Nepal and Ethiopia have travelled similar trajectories as nations. Both are ancient landlocked former monarchies, both suffered ruinous wars, both struggle with governance and corruption, both are now vibrant democracies, but poverty and disease are persistent and endemic in the two countries.
Compared with Ethiopia, however, Nepal has a much higher GDP per capita, is ahead in the ease of doing business, and Nepal has made much more progress in improving health indicators.
There is one area in which Ethiopia is far ahead of Nepal, however: running a global airline. While Nepal Airlines is mired in government interference and mismanagement, state-owned Ethiopian Airlines is a reputed award-winning airline.
“What has allowed Ethiopian Airlines to fly high is that from the time of [former emporer] Haile Selassie, the carrier has been insulated from government interference. It is state-owned, but does not depend on the state,” explains Pradeep Shrestha, a Nepali captain who flies for Ethiopian.

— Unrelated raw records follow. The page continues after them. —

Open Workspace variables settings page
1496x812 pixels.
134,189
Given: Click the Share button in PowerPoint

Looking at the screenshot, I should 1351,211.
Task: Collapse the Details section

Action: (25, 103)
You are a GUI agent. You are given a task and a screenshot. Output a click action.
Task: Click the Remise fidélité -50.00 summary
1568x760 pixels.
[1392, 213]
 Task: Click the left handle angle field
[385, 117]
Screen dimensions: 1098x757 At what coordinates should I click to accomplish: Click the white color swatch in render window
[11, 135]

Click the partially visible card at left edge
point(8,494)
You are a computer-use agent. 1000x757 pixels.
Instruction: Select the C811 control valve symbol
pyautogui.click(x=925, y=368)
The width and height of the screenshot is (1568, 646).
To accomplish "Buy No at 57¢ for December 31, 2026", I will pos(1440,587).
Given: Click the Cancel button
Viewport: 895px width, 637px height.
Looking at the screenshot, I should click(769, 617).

Having flown for Nepal Airlines for nearly four decades, Shrestha has a unique perspective for comparing the two countries and their airlines. He credits Ethiopia’s former rulers, who saw the national airline as a global ambassador flying the country’s flag, whereas in Nepal, politicians interfered with the national airline.
Ethiopian Airlines was voted Best Airline in Africa last year and is the most profitable carrier in the region. The airline is the envy of other African nations because of the full autonomy it enjoys, despite being owned by the government. The airline has a fleet of 103 aircraft, including the latest model Boeing 777 and 787, and Airbus 350s, one of which is named Mt Everest. It has its own state-of-the-art maintenance hangar, and an advanced crew training school.
From the beginning, Ethiopian has set its sights on being a global airline and accomplished it with a deep sense of nationalism, commitment, and transparency. There was a time Royal Nepal Airlines also had vision, and was regarded as one of the best airlines in the region for its service and equipment. It was one of the first carriers in Asia to buy state-of-the-art Boeing 757s in 1985, which today would be like acquiring brand new Dreamliners.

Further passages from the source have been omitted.